Depois fui para Torres Vedras. Lá só estive um ano. Acabado esse ano fui para Lisboa, a fazer distribuição da batata. Depois fui para a estiva. Mas não era efectivo. Estava sem cartão. Só trabalhava nos dias que havia descargas, que havia mais trabalho a fazer. O pessoal que não era encartado, que não tinha o cartão de estiva, só fazia o que os outros não queriam. Íamos à caça do conto. Mas primeiro eram contados o pessoal que era efectivo, quer dizer, que tinha o cartão de estivador ou de tráfego.
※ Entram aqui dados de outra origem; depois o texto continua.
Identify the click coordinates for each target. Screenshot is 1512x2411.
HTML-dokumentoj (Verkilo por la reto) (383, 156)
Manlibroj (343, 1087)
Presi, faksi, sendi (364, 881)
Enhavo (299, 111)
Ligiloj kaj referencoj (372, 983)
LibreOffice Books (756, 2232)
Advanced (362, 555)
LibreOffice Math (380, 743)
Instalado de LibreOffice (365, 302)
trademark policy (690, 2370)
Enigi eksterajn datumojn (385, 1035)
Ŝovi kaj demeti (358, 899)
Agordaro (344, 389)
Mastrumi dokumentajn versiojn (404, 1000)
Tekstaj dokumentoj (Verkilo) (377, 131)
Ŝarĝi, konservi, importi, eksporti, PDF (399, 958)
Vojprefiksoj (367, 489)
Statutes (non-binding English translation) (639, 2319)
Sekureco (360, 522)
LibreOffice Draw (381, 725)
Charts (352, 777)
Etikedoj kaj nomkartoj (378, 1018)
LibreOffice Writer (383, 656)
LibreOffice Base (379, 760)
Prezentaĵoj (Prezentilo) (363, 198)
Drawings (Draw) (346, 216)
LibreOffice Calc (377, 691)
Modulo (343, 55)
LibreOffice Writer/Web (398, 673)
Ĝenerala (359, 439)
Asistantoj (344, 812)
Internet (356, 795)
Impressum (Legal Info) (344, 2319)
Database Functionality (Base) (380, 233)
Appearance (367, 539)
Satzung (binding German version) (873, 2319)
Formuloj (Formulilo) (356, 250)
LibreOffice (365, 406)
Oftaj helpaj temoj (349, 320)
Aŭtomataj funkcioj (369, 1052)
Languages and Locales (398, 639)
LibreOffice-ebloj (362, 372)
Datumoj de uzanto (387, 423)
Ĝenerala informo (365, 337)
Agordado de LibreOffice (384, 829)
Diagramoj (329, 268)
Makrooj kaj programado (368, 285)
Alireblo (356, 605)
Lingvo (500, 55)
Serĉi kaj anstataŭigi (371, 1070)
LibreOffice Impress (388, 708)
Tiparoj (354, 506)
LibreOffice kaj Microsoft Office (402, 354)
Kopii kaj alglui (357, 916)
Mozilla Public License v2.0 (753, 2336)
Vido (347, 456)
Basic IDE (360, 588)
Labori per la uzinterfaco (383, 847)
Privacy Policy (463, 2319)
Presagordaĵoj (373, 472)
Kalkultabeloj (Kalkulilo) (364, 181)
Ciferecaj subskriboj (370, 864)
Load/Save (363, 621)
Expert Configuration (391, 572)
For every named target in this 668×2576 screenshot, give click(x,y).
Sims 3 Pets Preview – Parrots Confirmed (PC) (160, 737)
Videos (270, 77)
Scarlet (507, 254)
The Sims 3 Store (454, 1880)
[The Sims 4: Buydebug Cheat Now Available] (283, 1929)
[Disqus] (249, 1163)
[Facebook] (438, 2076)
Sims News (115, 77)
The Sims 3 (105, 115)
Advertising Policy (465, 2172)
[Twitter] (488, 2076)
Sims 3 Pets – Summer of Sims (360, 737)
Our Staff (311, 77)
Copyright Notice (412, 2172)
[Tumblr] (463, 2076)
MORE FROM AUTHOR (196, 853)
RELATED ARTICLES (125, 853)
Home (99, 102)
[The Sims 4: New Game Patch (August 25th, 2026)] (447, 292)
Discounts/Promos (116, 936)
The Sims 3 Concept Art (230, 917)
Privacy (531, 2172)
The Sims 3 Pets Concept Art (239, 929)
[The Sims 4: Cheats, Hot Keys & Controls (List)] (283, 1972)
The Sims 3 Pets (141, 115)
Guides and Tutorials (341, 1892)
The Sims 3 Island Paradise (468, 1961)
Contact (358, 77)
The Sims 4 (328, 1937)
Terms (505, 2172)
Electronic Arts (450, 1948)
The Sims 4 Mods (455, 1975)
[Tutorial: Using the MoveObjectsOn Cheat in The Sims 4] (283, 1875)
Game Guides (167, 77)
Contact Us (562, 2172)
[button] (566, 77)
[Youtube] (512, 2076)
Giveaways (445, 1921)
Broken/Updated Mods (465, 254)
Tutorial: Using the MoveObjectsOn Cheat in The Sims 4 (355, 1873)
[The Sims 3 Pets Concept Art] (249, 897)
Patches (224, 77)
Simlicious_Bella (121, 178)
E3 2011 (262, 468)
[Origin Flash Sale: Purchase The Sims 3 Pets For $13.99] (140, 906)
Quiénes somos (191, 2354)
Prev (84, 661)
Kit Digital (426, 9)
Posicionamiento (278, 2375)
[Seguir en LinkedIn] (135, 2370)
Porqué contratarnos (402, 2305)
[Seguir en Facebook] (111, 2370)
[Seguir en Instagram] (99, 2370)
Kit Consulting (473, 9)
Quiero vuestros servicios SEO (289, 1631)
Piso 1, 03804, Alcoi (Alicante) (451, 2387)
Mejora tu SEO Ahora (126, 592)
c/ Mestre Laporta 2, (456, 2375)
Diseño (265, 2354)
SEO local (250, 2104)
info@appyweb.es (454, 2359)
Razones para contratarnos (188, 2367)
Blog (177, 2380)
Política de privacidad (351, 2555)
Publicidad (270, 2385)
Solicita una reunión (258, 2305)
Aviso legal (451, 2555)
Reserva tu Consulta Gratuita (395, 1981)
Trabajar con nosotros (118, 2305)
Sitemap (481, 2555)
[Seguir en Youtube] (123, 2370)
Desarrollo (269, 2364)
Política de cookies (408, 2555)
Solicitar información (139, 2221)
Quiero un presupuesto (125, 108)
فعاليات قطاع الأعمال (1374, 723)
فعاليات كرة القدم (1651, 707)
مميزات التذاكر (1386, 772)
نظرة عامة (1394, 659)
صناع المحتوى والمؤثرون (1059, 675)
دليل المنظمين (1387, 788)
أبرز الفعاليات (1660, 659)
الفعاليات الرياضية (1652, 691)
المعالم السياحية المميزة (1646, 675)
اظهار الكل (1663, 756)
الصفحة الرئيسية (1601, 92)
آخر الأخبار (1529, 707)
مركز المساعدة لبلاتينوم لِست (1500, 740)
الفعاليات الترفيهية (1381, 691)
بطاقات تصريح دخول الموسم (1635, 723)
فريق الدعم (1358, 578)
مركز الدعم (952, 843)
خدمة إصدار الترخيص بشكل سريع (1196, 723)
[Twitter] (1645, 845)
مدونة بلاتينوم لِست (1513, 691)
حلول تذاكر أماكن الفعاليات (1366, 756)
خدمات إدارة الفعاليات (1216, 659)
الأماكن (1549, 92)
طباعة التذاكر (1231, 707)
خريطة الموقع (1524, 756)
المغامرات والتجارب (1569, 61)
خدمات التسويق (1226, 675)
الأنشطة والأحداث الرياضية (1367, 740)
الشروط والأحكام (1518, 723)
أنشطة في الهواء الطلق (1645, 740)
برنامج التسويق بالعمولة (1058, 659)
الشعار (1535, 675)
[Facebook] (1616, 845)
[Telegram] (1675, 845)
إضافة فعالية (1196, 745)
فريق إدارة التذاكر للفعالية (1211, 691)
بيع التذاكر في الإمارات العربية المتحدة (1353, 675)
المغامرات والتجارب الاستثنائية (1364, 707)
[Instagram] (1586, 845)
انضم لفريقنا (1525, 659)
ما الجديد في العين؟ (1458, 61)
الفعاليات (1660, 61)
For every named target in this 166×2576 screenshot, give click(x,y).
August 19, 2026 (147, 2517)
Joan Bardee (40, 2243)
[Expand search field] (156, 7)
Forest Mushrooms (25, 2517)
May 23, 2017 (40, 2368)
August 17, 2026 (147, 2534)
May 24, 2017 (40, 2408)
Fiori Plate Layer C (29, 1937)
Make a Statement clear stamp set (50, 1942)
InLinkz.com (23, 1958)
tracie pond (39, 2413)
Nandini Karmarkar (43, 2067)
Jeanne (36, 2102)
Os que trabalhavam em mar eram os estivadores e os que trabalhavam em terra eram os do tráfego. Quando havia muitas descargas, vinham à rua chamar o pessoal que não era encartado. Aquilo era só para os serviços de alombar. Alombar é tudo o que vem para cima do lombo, a “bater prancha”. A descarregar o bacalhau, a farinha, o trigo, a batata estrangeira, o cimento... O bacalhau, nessa altura, antes de fazer a Ponte 25 de Abril, vinha nos barcos e a gente é que o tirava. As secas eram em Alcochete. Depois lá vínhamos nos barcos para Lisboa e era lá que se descarregava. A farinha também era toda descarregada lá. Tudo às costas. E eu andei sempre nisso. Alombei lá muito. Ainda lá andei um ano naquilo. Mas só na falta dos outros. Depois fizeram a Ponte 25 de Abril, tiraram aqueles trabalhos todos. As camionetas do cimento iam à Secil, no Carregado. Já não era preciso estar ali a descarregá-lo. O bacalhau e a farinha também. Então o pessoal da rua acabou todo. Eu chateei-me com aquilo, porque havia semanas que só fazia um dia. Então fui para o Norte.